Although pregnancy complications such as diabetes and obesity are strongly related to adverse outcomes [10, 23] [24], their effect in the risk of uterine rupture has not been fully studied. Similarly, chorioamnionitis has not been previously associated uterine rupture. We found that these factors are significantly associated with uterine rupture, probably due to the association with protracted labor.

Uterine rupture in the unscarred uterus is rare [25]; therefore, it has been difficult to find significant risk factors [26]. We found that multiparity was significantly associated with uterine rupture, which conflicts with current evidence [27]. We also found chronic hypertension to be strongly associated with uterine rupture. Although former studies have showed increased risk of failed trial of labor in cases with chronic hypertension [28], research focusing on its effects in uterine rupture is limited. The relation of hypertension with protracted labor [29] might be a possible explanation.

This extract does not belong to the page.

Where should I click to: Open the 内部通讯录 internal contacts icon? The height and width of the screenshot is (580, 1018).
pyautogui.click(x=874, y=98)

Most of our findings agree with previous studies showing increased risk of uterine rupture in laboring women with prior cesarean having received oxytocin for either induction or augmentation of labor. The question is, therefore, whether to induce these patients at term or await for spontaneous labor. This issue was assessed in a study that showed increased risks of uterine rupture but higher chances of successful vaginal delivery [30].

The strengths of this study are rooted in its population-based methodology, being one of the largest series of uterine rupture in the literature. In addition, we were able to provide evidence of the strong association of formerly unrelated factors with uterine rupture. However, this study is not without limitations. Its retrospective nature, based on birth registry records, carries risks of potential coding errors.

In conclusion, based on national data, uterine rupture is still a major issue to be considered in pre-labor counseling and labor management. Due to changes in obstetric practice, previously unidentified risk factors may now be playing an important role. The combination of some of these risks factors may increase the risk enough to influence clinical practice and prevent potentially devastating complications, resulting in improved health of mothers and babies.